REQUIREMENT A.
Reproduce the passage of the blog post on doctest starting with "Ian Bicking: the" and going on through "think this sucks.", substituting "white space" for "whitespace".
REQUIREMENT B.
In the blog post on doctest and documentation, what property of dictionaries is given as the reason their printed output causes trouble?
REQUIREMENT C.
Write a continuation of the blog post on doctest and documentation, beginning right after its final sentence.
* START EXCERPT PROVIDED *
Ian Bicking: the old part of his blog

Doctest and documentation

doctest (see also this presentation) is a very clever way to do Python testing. Especially for smaller, highly decoupled functions doctest is wonderfully easy to develop for. However, it can be a bit of a pain -- it is extremely literal. It expects the output to be exactly what you say it will be, down to the smallest bit of whitespace. I think this sucks.

This is justified with the idea that doctest tests are documentation as well as tests. The documentation should be completely correct, and people shouldn't be surprised when they try the examples out themselves.

This does not give the reader the credit they deserve. Readers are highly capable of understanding that there are imporant aspects to documentation, and there are incidental aspects. In <SomeObject instance at 0x401edc0c> it's pretty easy to figure out that 0x401edc0c is not an important value. The accepted way to deal with this is to make sure such a value never gets printed. This also applies to all dictionaries, which have an unpredictable key order, and output that includes newlines, which doctest can't parse.

Another suggestion in future directions for doctest (from the presentation) is that there be a series of pretty-printers that display values in a canonical form, removing addresses, ordering dictionary keys, etc.
* END EXCERPT PROVIDED *
* START DATA LINES *
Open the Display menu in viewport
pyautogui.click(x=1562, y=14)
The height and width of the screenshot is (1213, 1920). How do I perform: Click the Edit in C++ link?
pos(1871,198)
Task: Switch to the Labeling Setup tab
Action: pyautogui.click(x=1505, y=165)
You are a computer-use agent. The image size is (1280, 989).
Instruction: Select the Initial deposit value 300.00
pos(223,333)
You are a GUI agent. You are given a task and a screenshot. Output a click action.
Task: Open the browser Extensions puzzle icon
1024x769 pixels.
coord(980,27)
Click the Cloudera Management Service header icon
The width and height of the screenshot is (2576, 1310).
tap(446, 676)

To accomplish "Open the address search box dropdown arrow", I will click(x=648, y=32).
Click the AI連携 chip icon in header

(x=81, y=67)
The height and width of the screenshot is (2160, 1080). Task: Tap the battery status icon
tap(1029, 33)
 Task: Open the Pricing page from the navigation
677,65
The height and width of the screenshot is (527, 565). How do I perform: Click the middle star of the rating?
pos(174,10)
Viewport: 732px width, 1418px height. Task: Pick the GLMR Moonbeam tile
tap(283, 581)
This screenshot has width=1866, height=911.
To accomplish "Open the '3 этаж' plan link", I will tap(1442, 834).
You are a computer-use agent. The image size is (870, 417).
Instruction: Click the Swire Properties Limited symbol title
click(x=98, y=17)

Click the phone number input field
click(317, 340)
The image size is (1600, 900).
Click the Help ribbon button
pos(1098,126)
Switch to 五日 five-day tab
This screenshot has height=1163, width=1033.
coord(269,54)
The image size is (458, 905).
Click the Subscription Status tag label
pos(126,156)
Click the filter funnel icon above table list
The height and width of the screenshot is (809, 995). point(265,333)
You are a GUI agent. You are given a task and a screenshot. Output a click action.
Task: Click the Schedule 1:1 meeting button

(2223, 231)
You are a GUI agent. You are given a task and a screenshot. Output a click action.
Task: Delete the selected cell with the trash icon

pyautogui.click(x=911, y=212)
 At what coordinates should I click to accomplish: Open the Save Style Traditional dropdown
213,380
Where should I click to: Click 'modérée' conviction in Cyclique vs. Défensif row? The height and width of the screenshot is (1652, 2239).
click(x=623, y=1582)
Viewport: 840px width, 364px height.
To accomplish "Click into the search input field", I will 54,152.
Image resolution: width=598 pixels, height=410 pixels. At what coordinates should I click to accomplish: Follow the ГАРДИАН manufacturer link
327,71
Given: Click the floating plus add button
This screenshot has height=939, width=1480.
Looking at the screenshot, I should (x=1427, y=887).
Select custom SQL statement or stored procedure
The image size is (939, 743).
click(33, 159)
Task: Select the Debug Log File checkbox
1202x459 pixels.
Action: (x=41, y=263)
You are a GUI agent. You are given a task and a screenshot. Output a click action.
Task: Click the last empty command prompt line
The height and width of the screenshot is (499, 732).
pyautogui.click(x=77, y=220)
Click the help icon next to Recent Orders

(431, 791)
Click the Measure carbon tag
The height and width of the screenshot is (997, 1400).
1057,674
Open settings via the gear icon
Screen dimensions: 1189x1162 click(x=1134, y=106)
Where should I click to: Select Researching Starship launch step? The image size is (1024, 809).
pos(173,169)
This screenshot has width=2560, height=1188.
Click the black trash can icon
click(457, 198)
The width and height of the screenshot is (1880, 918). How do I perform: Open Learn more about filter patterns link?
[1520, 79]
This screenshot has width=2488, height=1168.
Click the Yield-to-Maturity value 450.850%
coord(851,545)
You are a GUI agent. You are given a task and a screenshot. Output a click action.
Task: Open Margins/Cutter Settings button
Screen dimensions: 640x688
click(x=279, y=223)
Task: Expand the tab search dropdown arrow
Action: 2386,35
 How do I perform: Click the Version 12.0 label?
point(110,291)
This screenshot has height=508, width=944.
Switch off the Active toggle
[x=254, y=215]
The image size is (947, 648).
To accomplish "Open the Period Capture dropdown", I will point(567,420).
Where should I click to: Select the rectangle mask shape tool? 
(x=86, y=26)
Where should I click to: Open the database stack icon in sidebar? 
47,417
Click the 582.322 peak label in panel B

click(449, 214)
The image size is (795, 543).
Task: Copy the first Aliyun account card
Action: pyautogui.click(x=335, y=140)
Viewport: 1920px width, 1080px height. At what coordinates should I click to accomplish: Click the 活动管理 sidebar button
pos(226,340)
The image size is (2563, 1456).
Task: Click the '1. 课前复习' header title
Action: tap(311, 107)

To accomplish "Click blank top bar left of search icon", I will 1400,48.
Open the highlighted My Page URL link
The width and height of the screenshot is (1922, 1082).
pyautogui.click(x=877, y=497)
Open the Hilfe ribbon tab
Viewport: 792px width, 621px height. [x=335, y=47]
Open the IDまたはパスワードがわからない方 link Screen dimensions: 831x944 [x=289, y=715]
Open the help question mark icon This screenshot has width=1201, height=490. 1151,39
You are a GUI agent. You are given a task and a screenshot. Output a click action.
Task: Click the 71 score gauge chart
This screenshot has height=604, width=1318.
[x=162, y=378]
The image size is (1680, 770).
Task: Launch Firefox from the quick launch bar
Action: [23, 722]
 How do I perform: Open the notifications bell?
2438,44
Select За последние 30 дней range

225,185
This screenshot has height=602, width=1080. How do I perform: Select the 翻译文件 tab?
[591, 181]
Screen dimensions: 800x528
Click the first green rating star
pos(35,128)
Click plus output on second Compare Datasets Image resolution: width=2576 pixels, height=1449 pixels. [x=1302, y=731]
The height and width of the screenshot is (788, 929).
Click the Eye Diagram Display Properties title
* END DATA LINES *
TASK RESULT A.
Ian Bicking: the old part of his blog

Doctest and documentation

doctest (see also this presentation) is a very clever way to do Python testing. Especially for smaller, highly decoupled functions doctest is wonderfully easy to develop for. However, it can be a bit of a pain -- it is extremely literal. It expects the output to be exactly what you say it will be, down to the smallest bit of white space. I think this sucks.

TASK RESULT B.
Dictionaries have an unpredictable key order.

TASK RESULT C.
This is absolutely the wrong idea if you are creating documentation. Those explicit pretty printers or funny expressions (like foo() == {"Hermione": "hippogryph", "Harry": "broomstick"}, as opposed to printing the output of foo()) are a distraction. This is fine if you are using doctest as a unittest replacement (which is a valid way to avoid unittest's verbosity), but it's no good in documentation.

I think instead that doctest should support both pluggable pretty printers -- pretty printers that aren't explicitly invoked in test expressions -- and that there also be pluggable string equality functions. (Actually I'm unsure about the pretty printers, but very sure about the string equality functions.)

For instance, I have a bunch of code that tests HTML output. I don't care about the order of the attributes, so I have a function that parses the HTML and ignores attribute order. That this happens magically behind the scenes doesn't bother me for documentation -- I expect my readers to ignore the same details that the equality function ignores. I don't want to use some alternate way to represent HTML -- I don't expect the readers to understand some funny nested structure. And the entire point of the narrative form of doctest is defeated if I use the equality function explicitly, because my output becomes meaningless while all information is stored in the expressions. That's awkward and ugly.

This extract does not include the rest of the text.